Re: Hash Anti Join performance degradation

From: Tom Lane <tgl(at)sss(dot)pgh(dot)pa(dot)us>
To: panam <panam(at)gmx(dot)net>
Cc: pgsql-performance(at)postgresql(dot)org
Subject: Re: Hash Anti Join performance degradation
Date: 2011-05-24 20:38:33
Message-ID: 15099.1306269513@sss.pgh.pa.us
Views: Raw Message | Whole Thread | Download mbox | Resend email
Thread:
Lists: pgsql-hackers pgsql-performance

panam <panam(at)gmx(dot)net> writes:
> In my DB, there is a large table containing messages and one that contains
> message boxes.
> Messages are assigned to boxes via a child parent link m->b.
> In order to obtain the last message for a specific box, I use the following
> SQL:

> SELECT m1.id FROM message m1 LEFT JOIN message m2 ON (m1.box_id = m2.box_id
> AND m1.id < m2.id) WHERE m2.id IS NULL AND m1.box_id = id;

BTW, this query doesn't actually match the EXPLAIN outputs...

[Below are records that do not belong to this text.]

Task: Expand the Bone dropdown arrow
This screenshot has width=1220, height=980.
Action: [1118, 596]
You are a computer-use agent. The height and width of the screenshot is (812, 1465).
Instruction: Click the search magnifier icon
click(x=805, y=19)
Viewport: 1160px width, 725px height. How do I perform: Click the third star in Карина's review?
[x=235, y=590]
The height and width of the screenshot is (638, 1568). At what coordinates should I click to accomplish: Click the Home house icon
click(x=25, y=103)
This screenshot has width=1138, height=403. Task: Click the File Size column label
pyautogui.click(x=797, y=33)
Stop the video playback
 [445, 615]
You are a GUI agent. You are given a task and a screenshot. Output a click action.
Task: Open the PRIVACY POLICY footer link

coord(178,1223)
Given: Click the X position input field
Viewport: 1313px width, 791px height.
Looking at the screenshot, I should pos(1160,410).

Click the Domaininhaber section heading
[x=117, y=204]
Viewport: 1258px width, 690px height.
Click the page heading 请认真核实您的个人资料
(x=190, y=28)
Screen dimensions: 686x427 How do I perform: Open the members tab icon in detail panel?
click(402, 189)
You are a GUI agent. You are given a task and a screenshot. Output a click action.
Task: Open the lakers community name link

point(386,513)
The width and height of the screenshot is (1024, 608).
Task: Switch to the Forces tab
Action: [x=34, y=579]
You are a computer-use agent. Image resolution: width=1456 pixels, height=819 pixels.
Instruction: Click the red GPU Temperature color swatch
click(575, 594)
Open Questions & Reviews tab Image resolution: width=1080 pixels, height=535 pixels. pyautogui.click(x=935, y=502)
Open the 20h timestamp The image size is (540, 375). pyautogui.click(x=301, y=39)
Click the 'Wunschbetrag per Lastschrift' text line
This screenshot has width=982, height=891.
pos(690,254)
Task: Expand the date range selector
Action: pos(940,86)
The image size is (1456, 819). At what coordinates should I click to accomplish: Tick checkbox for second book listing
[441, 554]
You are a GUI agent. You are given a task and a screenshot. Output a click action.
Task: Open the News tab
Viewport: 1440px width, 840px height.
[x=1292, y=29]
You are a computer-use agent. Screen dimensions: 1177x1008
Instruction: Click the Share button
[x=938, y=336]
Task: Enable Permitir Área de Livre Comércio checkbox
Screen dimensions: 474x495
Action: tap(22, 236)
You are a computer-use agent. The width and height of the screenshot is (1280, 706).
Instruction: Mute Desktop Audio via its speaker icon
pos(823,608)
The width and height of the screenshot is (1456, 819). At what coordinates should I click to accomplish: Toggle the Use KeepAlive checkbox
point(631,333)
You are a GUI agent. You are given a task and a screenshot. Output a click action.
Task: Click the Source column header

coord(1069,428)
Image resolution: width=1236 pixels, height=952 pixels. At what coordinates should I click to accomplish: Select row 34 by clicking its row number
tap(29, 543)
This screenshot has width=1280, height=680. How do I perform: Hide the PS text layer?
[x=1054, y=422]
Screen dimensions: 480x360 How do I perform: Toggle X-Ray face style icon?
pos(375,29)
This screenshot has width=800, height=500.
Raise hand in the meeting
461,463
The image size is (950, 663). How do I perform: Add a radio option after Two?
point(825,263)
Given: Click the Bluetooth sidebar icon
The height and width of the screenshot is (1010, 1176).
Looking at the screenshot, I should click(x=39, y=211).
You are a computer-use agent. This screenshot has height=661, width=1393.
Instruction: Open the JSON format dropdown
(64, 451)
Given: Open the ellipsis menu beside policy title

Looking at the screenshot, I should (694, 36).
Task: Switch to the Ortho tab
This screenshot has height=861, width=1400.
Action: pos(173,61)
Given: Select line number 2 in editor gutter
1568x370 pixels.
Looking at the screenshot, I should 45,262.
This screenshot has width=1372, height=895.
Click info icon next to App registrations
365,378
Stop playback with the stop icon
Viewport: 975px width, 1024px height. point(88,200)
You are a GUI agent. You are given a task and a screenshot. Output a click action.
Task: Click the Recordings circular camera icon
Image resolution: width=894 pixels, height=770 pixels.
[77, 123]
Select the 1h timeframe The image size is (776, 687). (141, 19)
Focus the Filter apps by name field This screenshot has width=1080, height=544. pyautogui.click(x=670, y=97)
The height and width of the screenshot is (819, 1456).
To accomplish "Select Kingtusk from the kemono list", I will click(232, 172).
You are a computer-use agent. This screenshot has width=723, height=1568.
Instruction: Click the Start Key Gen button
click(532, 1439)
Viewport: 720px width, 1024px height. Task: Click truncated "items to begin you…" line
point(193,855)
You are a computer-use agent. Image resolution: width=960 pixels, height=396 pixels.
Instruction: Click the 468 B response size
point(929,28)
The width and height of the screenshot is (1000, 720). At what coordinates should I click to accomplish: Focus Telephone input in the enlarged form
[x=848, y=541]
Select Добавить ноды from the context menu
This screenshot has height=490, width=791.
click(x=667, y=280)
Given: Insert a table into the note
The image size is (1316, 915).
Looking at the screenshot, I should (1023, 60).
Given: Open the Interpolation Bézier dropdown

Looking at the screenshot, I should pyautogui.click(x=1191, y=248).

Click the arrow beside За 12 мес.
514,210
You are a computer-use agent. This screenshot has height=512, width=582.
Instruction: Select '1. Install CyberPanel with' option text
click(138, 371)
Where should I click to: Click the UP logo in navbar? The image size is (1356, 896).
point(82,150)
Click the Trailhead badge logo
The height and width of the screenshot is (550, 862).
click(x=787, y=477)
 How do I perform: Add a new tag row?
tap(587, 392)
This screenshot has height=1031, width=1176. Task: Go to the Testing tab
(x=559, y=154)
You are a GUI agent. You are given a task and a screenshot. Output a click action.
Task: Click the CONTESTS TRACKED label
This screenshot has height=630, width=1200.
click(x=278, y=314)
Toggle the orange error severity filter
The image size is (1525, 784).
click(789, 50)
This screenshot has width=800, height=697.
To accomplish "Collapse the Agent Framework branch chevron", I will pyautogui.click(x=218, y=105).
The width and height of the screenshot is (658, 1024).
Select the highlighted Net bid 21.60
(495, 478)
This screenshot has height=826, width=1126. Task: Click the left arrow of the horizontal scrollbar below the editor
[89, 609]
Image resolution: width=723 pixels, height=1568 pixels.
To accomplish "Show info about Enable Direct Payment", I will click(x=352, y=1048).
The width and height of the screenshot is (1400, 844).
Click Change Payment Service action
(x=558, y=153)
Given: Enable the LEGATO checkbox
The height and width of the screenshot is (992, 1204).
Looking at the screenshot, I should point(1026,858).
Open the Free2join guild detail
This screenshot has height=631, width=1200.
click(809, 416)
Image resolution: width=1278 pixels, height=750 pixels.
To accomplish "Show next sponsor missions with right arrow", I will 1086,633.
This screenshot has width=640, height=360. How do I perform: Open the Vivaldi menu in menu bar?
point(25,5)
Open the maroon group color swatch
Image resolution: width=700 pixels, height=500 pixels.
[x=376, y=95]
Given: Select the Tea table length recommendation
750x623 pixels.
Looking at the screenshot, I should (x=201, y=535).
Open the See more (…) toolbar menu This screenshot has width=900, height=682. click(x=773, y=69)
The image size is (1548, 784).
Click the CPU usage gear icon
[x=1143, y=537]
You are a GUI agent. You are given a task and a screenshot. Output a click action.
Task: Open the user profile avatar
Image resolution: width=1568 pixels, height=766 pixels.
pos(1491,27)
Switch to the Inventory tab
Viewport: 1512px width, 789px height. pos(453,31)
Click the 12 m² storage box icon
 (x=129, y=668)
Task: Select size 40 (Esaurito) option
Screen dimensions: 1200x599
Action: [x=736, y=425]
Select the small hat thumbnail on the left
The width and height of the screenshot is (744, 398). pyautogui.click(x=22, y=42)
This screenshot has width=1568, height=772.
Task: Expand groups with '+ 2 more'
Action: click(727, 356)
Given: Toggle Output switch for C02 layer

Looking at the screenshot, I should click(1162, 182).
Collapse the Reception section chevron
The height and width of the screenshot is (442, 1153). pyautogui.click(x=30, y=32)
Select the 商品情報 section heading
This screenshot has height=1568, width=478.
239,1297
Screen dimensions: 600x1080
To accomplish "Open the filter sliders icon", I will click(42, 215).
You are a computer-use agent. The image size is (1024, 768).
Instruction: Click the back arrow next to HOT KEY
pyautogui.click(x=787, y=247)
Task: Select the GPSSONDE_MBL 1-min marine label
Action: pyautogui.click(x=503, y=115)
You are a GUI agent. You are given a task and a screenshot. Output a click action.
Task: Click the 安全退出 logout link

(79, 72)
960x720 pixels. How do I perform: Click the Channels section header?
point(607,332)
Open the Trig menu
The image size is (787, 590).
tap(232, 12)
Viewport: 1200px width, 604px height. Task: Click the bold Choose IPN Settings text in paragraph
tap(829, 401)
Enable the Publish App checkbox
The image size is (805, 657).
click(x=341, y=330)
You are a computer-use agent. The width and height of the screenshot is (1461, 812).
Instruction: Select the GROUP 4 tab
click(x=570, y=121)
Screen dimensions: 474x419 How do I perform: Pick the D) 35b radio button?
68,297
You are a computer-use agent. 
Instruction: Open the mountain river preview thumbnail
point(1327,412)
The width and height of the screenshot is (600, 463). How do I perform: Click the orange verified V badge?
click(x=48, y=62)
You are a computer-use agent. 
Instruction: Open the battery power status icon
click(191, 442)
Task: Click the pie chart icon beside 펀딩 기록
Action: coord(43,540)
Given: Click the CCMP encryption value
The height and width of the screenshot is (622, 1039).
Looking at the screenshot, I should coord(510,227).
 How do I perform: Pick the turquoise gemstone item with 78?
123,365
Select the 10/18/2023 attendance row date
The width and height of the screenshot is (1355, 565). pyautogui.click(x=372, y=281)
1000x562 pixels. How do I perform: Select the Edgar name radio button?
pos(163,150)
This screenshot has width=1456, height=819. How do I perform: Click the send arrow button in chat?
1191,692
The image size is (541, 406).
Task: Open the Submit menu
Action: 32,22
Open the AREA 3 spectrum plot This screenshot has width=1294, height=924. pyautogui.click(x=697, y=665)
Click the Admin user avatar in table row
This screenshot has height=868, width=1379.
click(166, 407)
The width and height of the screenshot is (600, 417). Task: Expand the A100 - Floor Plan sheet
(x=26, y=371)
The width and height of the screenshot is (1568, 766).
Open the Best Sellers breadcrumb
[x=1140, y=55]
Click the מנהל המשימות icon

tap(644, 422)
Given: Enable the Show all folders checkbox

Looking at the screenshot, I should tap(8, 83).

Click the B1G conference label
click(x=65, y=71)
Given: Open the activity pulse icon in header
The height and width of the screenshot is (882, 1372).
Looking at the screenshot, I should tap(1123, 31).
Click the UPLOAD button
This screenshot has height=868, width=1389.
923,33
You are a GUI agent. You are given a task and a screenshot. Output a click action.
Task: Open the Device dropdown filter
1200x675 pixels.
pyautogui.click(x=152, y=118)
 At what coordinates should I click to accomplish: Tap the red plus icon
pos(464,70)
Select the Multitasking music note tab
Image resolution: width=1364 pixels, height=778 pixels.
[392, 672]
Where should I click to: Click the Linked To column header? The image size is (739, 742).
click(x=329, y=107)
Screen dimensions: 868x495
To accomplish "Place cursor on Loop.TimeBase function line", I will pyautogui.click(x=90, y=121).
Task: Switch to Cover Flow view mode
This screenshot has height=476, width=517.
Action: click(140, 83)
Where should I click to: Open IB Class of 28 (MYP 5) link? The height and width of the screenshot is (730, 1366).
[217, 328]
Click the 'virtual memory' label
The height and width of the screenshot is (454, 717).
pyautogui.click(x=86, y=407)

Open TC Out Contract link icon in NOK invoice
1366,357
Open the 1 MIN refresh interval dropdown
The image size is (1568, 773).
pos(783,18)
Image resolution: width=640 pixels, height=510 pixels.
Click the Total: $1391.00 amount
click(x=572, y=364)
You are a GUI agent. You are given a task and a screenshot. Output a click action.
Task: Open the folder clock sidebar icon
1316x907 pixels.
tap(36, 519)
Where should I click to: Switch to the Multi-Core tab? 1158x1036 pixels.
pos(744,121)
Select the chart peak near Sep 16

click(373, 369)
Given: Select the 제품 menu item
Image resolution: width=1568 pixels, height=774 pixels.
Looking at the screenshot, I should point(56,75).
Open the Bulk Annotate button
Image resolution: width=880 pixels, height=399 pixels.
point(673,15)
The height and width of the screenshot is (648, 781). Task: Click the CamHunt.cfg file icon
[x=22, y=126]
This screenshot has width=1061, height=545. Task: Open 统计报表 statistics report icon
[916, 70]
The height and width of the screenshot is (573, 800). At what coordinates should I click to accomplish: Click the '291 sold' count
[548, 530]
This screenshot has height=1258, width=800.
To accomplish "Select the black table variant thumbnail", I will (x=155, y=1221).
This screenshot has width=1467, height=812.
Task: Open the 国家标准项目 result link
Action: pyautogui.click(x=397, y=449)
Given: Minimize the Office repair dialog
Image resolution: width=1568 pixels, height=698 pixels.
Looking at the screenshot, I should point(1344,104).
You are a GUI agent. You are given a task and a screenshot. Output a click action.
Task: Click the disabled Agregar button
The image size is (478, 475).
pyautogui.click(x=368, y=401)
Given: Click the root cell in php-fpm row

> So from my limited experience, the only significant difference I see is that
> the Hash Anti Join takes a lot more time in plan 2, but I do not understand
> why.

Whatever's going on is below the level that EXPLAIN can show. I can
think of a couple of possibilities:

1. The "extra" rows in the slower case all manage to come out to the
same hash value, or some very small number of distinct hash values, such
that we spend a lot of time searching a single hash chain. But it's
hard to credit that adding 0.4% more rows could result in near 100x
slowdown, no matter how bad their distribution.

2. There's some inefficiency in the use of the temp files, though again
it's far from clear why your two cases would be noticeably different
there. Possibly enabling log_temp_files would tell you something useful.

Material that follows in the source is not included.